Ulrich Salchow
Katarina Witt
Estadística a estadística
Las barras se escalan respecto al líder de esta lista.
El veredicto
Empate total en las categorías medidas. Nuestro ranking histórico sitúa a Ulrich Salchow en el nº 4 y a Katarina Witt en el nº 6.
El caso de Ulrich Salchow
El primer gran campeón del patinaje artístico organizado, y el único patinador cuyo nombre se pronuncia miles de veces al día en cada pista del planeta. Salchow ganó diez títulos mundiales entre 1901 y 1911, aún el récord masculino más de un siglo después, y nueve campeonatos de Europa entre 1898 y 1913. Se llevó el título olímpico en los Juegos de Londres de 1908, donde el patinaje artístico se convirtió en el primer deporte de invierno disputado en unos Juegos Olímpicos. En 1909 ejecutó el salto de filo que lleva su nombre, un despegue desde el filo interior trasero sin asistencia de puntera, que sigue siendo uno de los seis saltos del repertorio moderno y es el punto de entrada al primer triple y primer cuádruple de la mayoría de los patinadores. También fue un administrador de peso, sirviendo como presidente de la ISU de 1925 a 1937 y dando forma a las reglas del deporte que acababa de dominar. Con cualquier ajuste de época que se aplique, ningún hombre ha ganado más campeonatos mundiales.
El caso de Katarina Witt
La patinadora más vista de la era televisiva y la última mujer antes de la era del cuádruple en defender un título olímpico. Witt ganó el oro en Sarajevo 1984 y Calgary 1988, la primera campeona femenina consecutiva desde Sonja Henie, y añadió cuatro títulos mundiales en 1984, 1985, 1987 y 1988 más seis campeonatos de Europa consecutivos desde 1983. Calgary produjo la Batalla de las Carmen, en la que ella y la estadounidense Debi Thomas patinaron con la misma música; Witt ganó por presentación con un contenido técnico más conservador, un resultado que cristalizó el debate permanente del deporte entre dificultad e interpretación.
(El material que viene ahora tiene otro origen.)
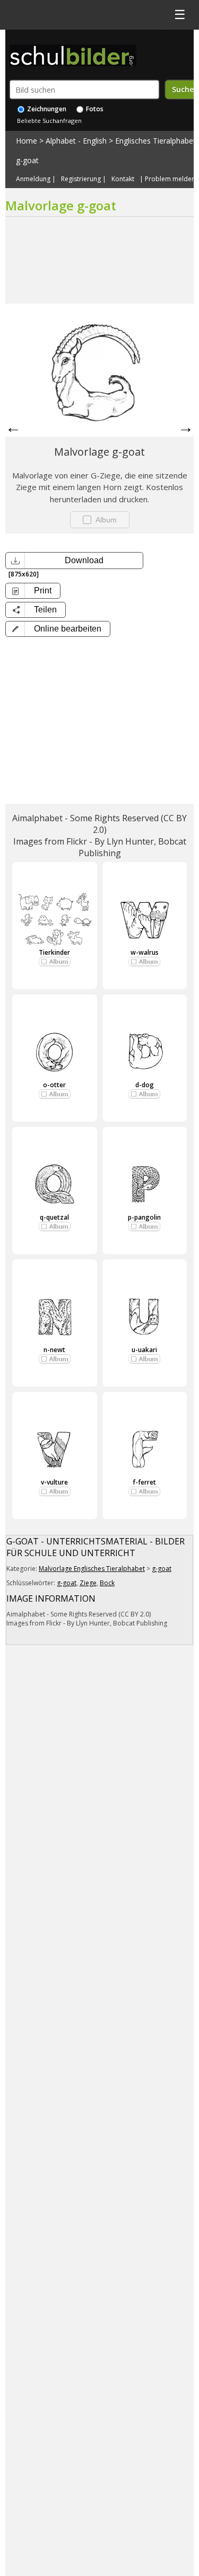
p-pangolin (144, 1217)
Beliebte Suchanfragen (49, 121)
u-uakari (144, 1349)
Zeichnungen (45, 108)
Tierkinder (54, 952)
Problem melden (170, 179)
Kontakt (122, 179)
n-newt (54, 1349)
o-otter (54, 1084)
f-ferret (144, 1482)
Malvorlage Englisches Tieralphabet (92, 1568)
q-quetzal (54, 1217)
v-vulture (54, 1482)
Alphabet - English (76, 141)
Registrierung (81, 179)
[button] (57, 629)
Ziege (88, 1582)
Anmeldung (33, 179)
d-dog (144, 1084)
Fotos (93, 108)
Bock (107, 1582)
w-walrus (145, 952)
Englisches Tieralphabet (155, 141)
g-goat (27, 160)
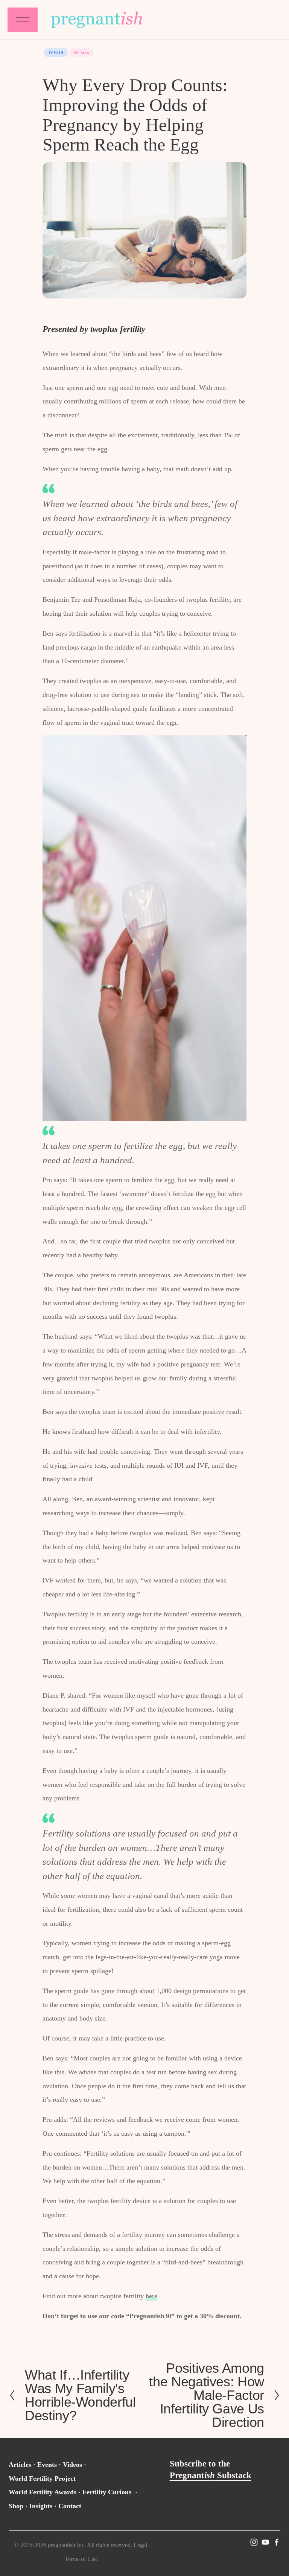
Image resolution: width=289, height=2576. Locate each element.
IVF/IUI (56, 52)
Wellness (81, 52)
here (151, 2296)
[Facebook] (276, 2542)
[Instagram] (254, 2542)
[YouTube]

Fue entrenada en Karl-Marx-Stadt por Jutta Müller, en el programa de patinaje más sistemático que Alemania Oriental jamás construyó, y compitió bajo vigilancia estatal que más tarde llenó un expediente de la Stasi de miles de páginas. Tras la reunificación se convirtió en una figura comercial global, y regresó como profesional readmitida a los Juegos de Lillehammer de 1994, terminando séptima con un programa dedicado a Sarajevo bajo asedio.